Solar hearing aids, motorcycle ambulances could help poor
Designer Mike Norman poses for photographs on one of his eRanger motorcycle ambulances at the Institution of Mechanical Engineers in London
The Associated Press
Published Monday, September 12, 2011 9:28AM EDT
LONDON - A bit of creativity never hurts, especially when it comes to solving health problems in developing countries.
Instead of the usual donated medicines and health equipment, some experts are inventing new products for the poor, like a solar-powered hearing aid or a motorcycle ambulance. Both inventions were showcased at an engineering conference in London.
And in a new report published online Monday in the journal Lancet, the United Nations highlights innovations like using text messages in South Africa to remind women with HIV to get their babies tested and tucking medicines into Coca-Cola crates to reach remote villages.
Hundreds of thousands of replacement joints, surgical tools and other medical devices have been sent to poor countries over the years. But according to the World Health Organization, about 75 per cent of the donated goods sit unused, either because they're broken or no one knows how to use them.
"In the past, there's been a lot of good will and bad judgment in the West," said Chris Lavy, an orthopedic surgeon at the University of Oxford who previously worked in Africa.
Lavy said many African hospitals get dozens of different types of hip or knee replacements that are often unusable. "It's like you need a spare tire for your Volkswagen but they send you a Mercedes radiator instead," he said.
He said inventions like the solar-powered hearing aid could make a big difference in Africa. Experts estimate two-thirds of the 250 million people worldwide who have a hearing disability live in poor countries.
The solar-powered device was designed by Andrew Carr, a mechanical engineer in Cambridge, who noticed most hearing aids donated to Africa don't help because they treat a different type of hearing loss more prevalent in the West. The hearing aid Carr developed must be held close to the ear to work, but doesn't have to be worn inside.
Carr's device has an internal solar-powered battery and can be looped into a necklace or attached to a hat so it's next to the person's ear. "It blends in with local tribal cultures better than the light pink hearing aids for Caucasians that get donated," Carr said. Carr is in talks with some charities about testing the hearing aid in Africa and hopes to secure more funding to mass produce the device.
The U.N. report calls for more unorthodox health solutions, and details how health officials are now using Coca-Cola's supply chain to deliver anti-diarrhea treatments in Zambia. The medicine is sent in a special pod that sits in the unused space inside Coca-Cola crates.
"To piggyback onto (Coca-Cola's) distribution system is a great opportunity for medicines," said Tore Godal, a health adviser to the prime minister of Norway, who led the U.N. report. He said officials are also interested in using the soft drink crates to deliver ivermectin, a pill given to many Africans once a year to prevent river blindness.

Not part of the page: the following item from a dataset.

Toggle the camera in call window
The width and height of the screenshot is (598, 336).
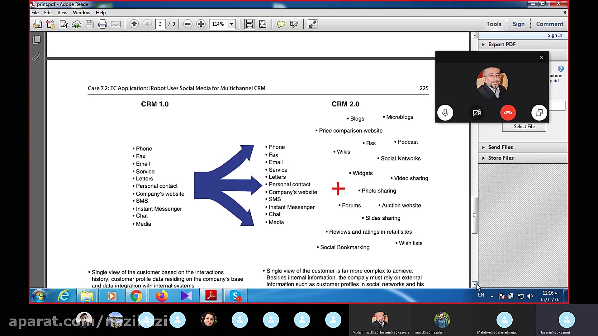477,113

Other experts agreed new innovations can help and even create a sustainable market for health products, as long as researchers do their homework first.
That was the idea behind the eRanger, a motorcycle ambulance with a sidecar stretcher capable of driving through the African bush terrain. "The donated ambulances (from the West) won't do 100 yards in Africa," said Mike Norman, a British engineer who designed the motorcycle ambulance.
So far, Guinea, Malawi, Tanzania and South Africa have bought the ambulances, which sell for about $6,200. Last year, George Clooney, Brad Pitt, Matt Damon and others donated $250,000 to UNICEF in Southern Sudan specifically to buy the vehicles.
Norman says health officials have focused on using them to get pregnant women to health clinics to deliver their babies. Since the motorcycle ambulances were introduced in one district of Malawi several years ago, death rates among mothers have dropped 60 per cent.
"What really matters is if it's acceptable to people and if they will pay for it and use it," said Ted Bianco of the Wellcome Trust, who was not linked to any of the inventions or the U.N. report. "Because you could have a really fantastic invention, but if it's sitting on a shelf somewhere, it won't do any good."